31
Jul

Last month I touched on acceptance and how it affects our attitude. The ultimate truth in all our lives is that no matter what our beliefs, no matter what we tell ourselves, sooner or later, if unchecked, un accepted and unmonitored, our mental health issues could cause problems. Problems that can be minimized or at least anticipated to a certain degree if it is accepted there is a reason for how we are feeling.

It’s a fleeting moment most of the time: understanding that what you are doing is not directly within your control, but with adjustment could be. It sounds funny, but control, like every other imposed pattern, relative and highly subjective to the level of acceptance you carry with you.

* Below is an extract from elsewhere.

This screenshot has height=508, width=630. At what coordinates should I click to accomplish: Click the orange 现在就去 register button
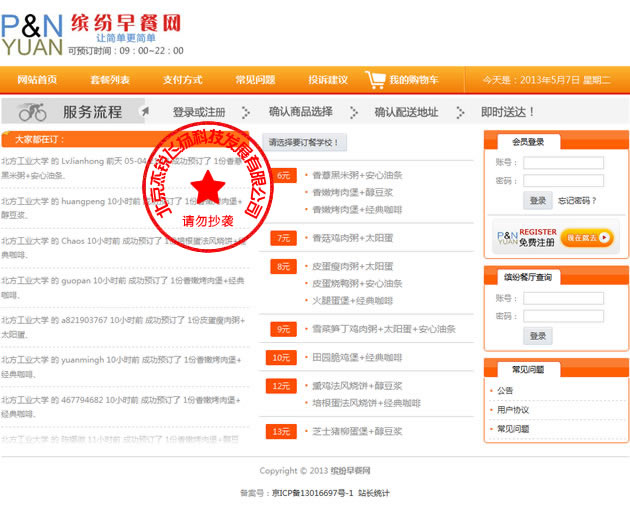587,237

I know a lot of people that I attend the local mental health unit with who still deny their diagnosis. Two of them are hospitalized, on average, once a year, their families cannot deal with them, and are a mess. They know it too, but still won’t accept that they are X. Treatment for them is a circle, and a rather vicious one at that. Medication, counseling, they think they are better, and sometimes they are, though relapse is something that some of us face. And then….well, then they either are fine and continue with their life and don’t get any worse, or something triggers the cycle again. Sometimes it is never gone and people fool themselves into thinking things are ok. Back at the beginning of the cycle, sometimes people feel it’s hopeless, sometimes they believe they’ll be fine. And then, in many cases, the circle starts again, with the added element of knowing that you’ve been here before. Acceptance could change that circle to a spiral, or remove it completely.

Acceptance, especially of a mental health issue, is perceived as defeat. Perception can be relative though, and the relativity of every situation is based, in part on tolerance.

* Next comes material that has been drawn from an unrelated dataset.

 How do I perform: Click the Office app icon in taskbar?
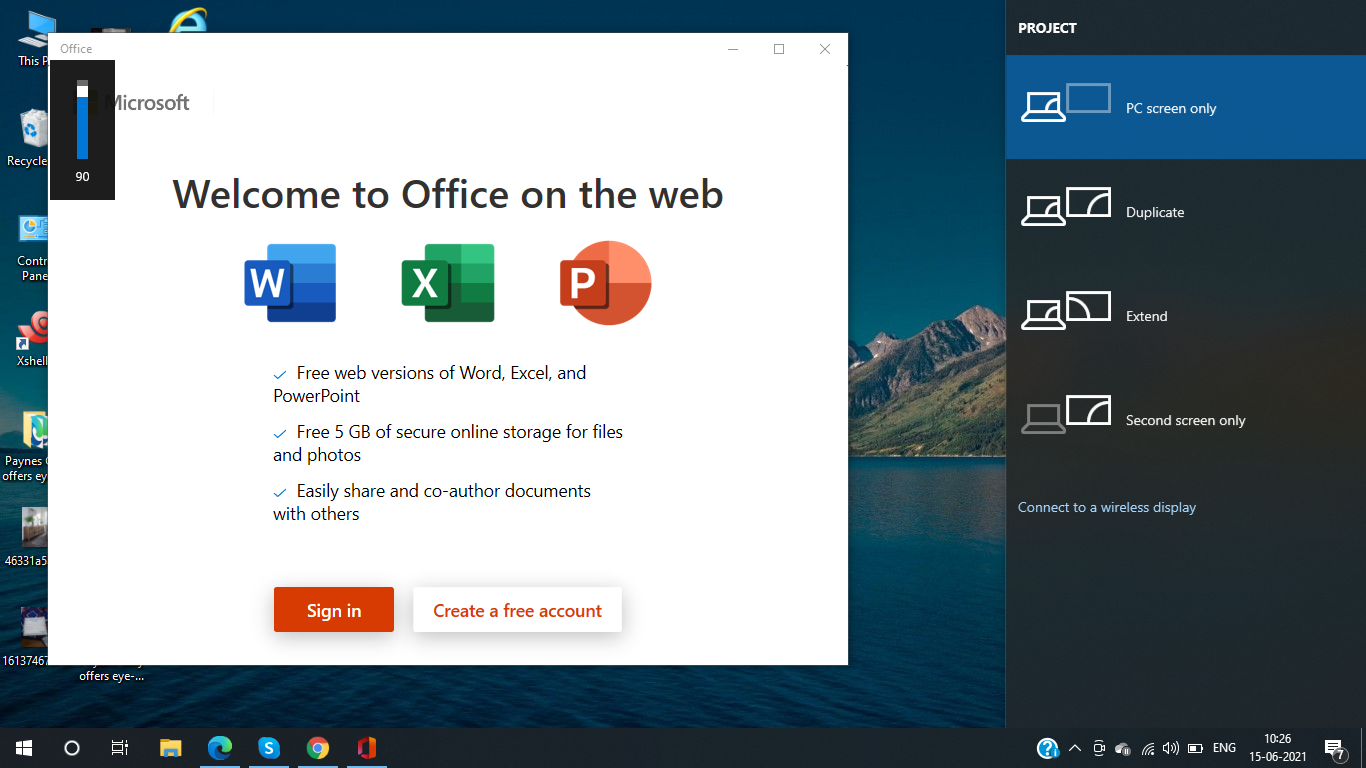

Tolerance and acceptance are bed mates: long thought to be a mythological status, some people can take infinite pain and suffering. Others cry when they type too hard, or when they bark their shin. There’s usually a connection between the two, your tolerance increases the more you accept. You can tolerate your own weaknesses, and those of others, without making excuses for yourself, or them.

You can tolerate people asking questions, without getting up tight or giving advice that you do not feel comfortable with, because you are comfortable inside your own skin.
Acceptance is about realizing that you are YOU, with or without the labels. A person isn’t their job, isn’t their status, isn’t their home, isn’t their hair or eye colour. Their name is another label; it means nothing to your personal ID, not when it comes down to it, or we wouldn’t be able to adopt different names and remain the same person. Labels are for definition, and society is geared to understanding ‘where you fit’. Acceptance is about truly knowing the answer to that one and supplying it with confidence, along with anything that people need to know. And it is that crunch that needs to be addressed in anyone with mental health concerns.

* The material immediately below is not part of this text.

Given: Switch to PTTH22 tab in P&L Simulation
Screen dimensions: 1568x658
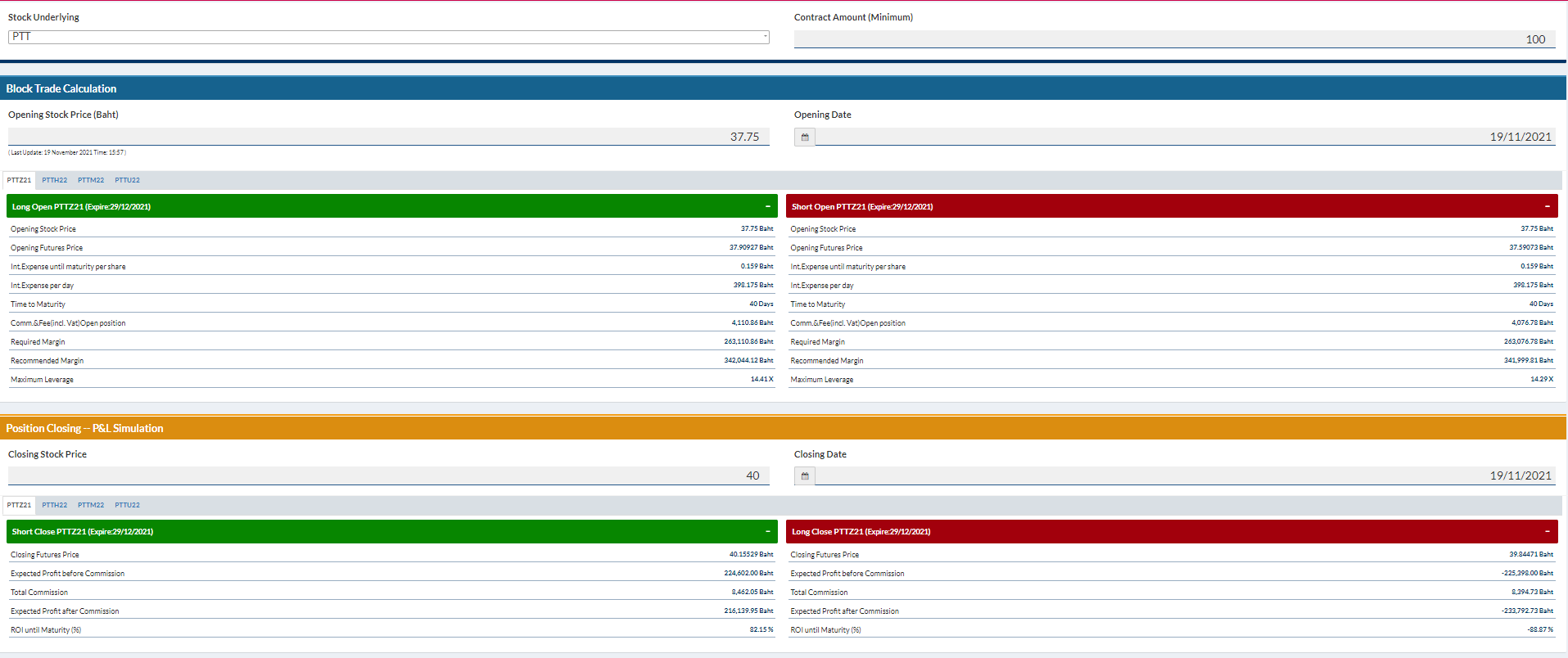Looking at the screenshot, I should tap(55, 505).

Our personality, underneath, above, around our concerns, is probably constant, though sometimes we don’t realism it. There is no way to tell if we would be different “without” because behavior in most people, on the surface is in a constant state of flux. Like the waves of the sea, we change. We change in different circumstances, in different context. It’s like having a room decorated for different visitors; we adjust our behavior in the presence of others. Beneath all that though, is the person in the centre of it all. At the eye of what probably sometimes feels like a storm is a beautiful person in need of acceptance. Understanding that is the beginning to dealing with any mental health concern.

This acceptance is actually two-fold. The first is acknowledgment that there are influences to our behaviour that need to be tracked and either controlled or allowed for without making excuse and the other is to accept that though this is us, it’s not US. We are not the sum of our actions, and though they are sometimes all others remember about us, that in understanding that sometimes things are outside of our control, we can actually work to minimize ‘damage’.